Ethereum revolutionized the blockchain ecosystem because it is a platform for decentralized application development and smart contracts, not just a currency. Unlike Bitcoin, Ethereum is open-source and programmable. Developers can use the protocol to build their own apps designed to solve real-world problems and meet market needs. While Bitcoin started the Blockchain revolution, Ethereum has opened it up to a world of new possibilities.

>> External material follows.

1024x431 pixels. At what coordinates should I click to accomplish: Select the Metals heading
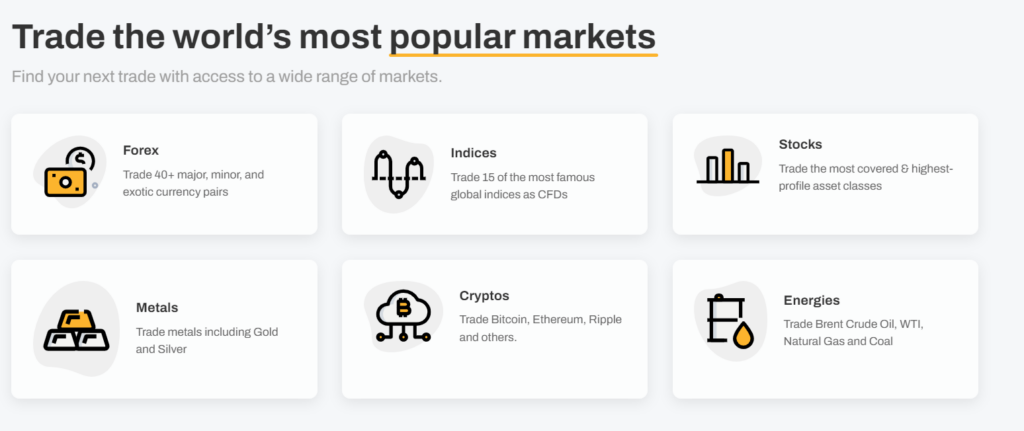(x=157, y=307)
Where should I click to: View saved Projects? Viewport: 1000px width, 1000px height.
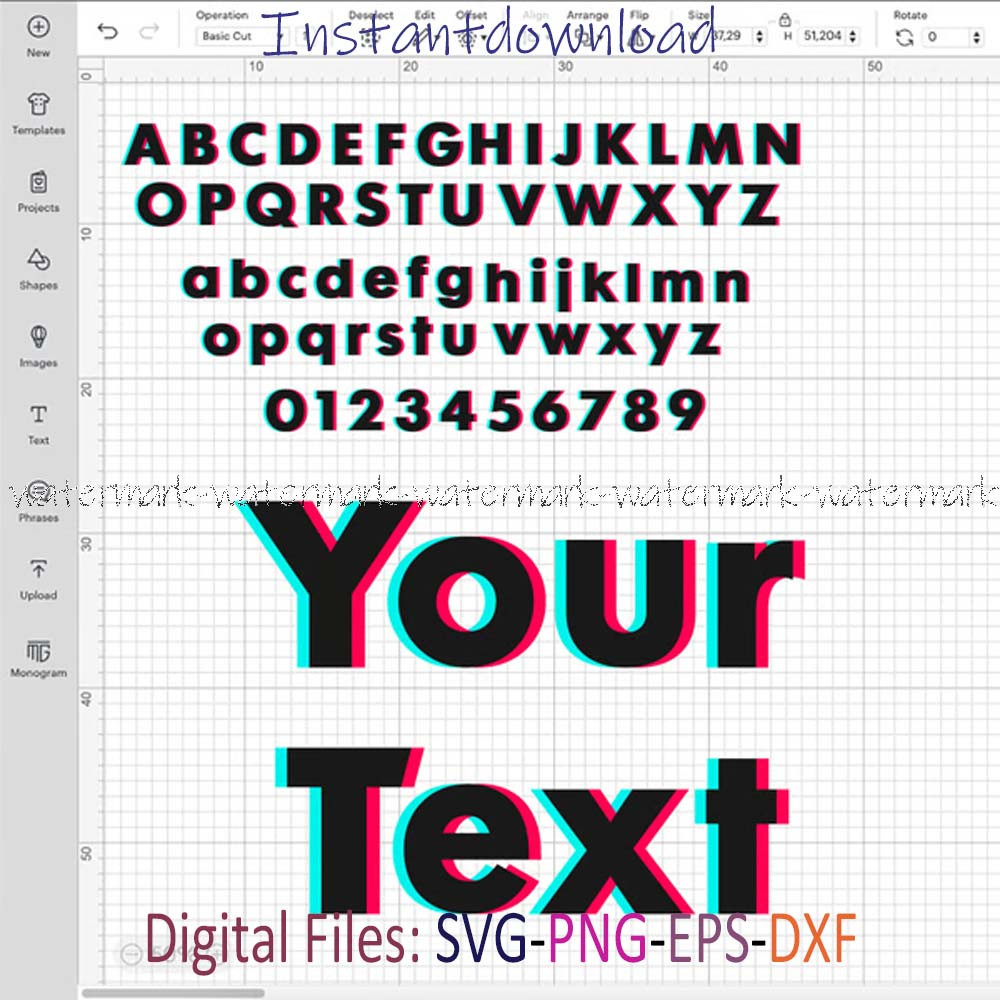38,184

Ethereum continues to dominate the market for blockchain-based decentralized applications, but it is no longer the only game in town. Competing protocols like Cardano and Eos can also be used to build decentralized applications. These blockchains may eventually overtake Ethereum as the premier platforms for decentralized application development and ICOs.
The Cardano Protocol
Cardano is a smart contract platform termed the "Ethereum Killer" and the "Japanese Ethereum" due to its similarity with Ethereum and popularity in the Japanese market. Cardano aims to become an alternative to Ethereum's low transaction capacity and expensive "gas" fees on transactions.
Gas is the fee paid to miners who verify transactions on the Ethereum ledger, and many believe it is a major weakness of Ethereum's block validation system. Instead of using a Proof-of-Work algorithm, Cardano uses something called the Ouroboros Proof-of-Stake.
Ethereum’s Proof-of-Work system relies on miners to validate new blocks and prevent DDOS spam attacks from overloading the network. It requires miners to solve computationally intensive "proofs" before new blocks can be accepted to the blockchain ledger. Cardano's unique Oroboros Proof-of-Stake algorithm doesn't require mining. Instead, it uses a system of "slot leaders" who verify transactions and may be cheaper and more efficient than the traditional, mining-driven methods of block verification.
EOS is a platform for developing decentralized applications that aims to compete with Ethereum through simplicity and a user-friendly programming language that is more accessible to beginners. The platform has built-in tools to help users create applications. It also has superior scaling and a significantly larger transaction capacity compared to Ethereum.
For transaction capacity, EOS will utilize something called "Graphene technology" which may be able to handle 10,000-100,000 transactions per second. Such a large transaction capacity will make the EOS platform well suited for commercial-scale decentralized applications. The developers of EOS plan to scale up transaction capacity to over a million per second through a technique called parallelization that will enable the system to calculate and execute multiple processes at the same time.
Ethereum will face stiff competition over the next couple of years, but that doesn't mean it will fade into obsolescence. The Ethereum protocol is backed by a robust team of developers who constantly update the network to handle new challenges. The development team is fighting back through several big improvements: Sharding, Raiden, and the implementation of Proof-of-Stake.
Sharding breaks the blockchain into smaller parts that will process transactions in parallel and help boost the network's transaction capacity. Raiden is an Ethereum scalability solution that aims to increase transaction speed and reduce fees. Proof-of-stake will help reduce the inefficiency and energy requirements of mining in a Proof-of-Work system.
Ethereum is keeping up with its competition, but improving an already operational network can be compared to working on a machine while it is running. Problems can be solved, but nowhere near as quickly and efficiently as blockchain technologies built specifically with those problems in mind. That's why Cardano or EOS may become the next Ethereum.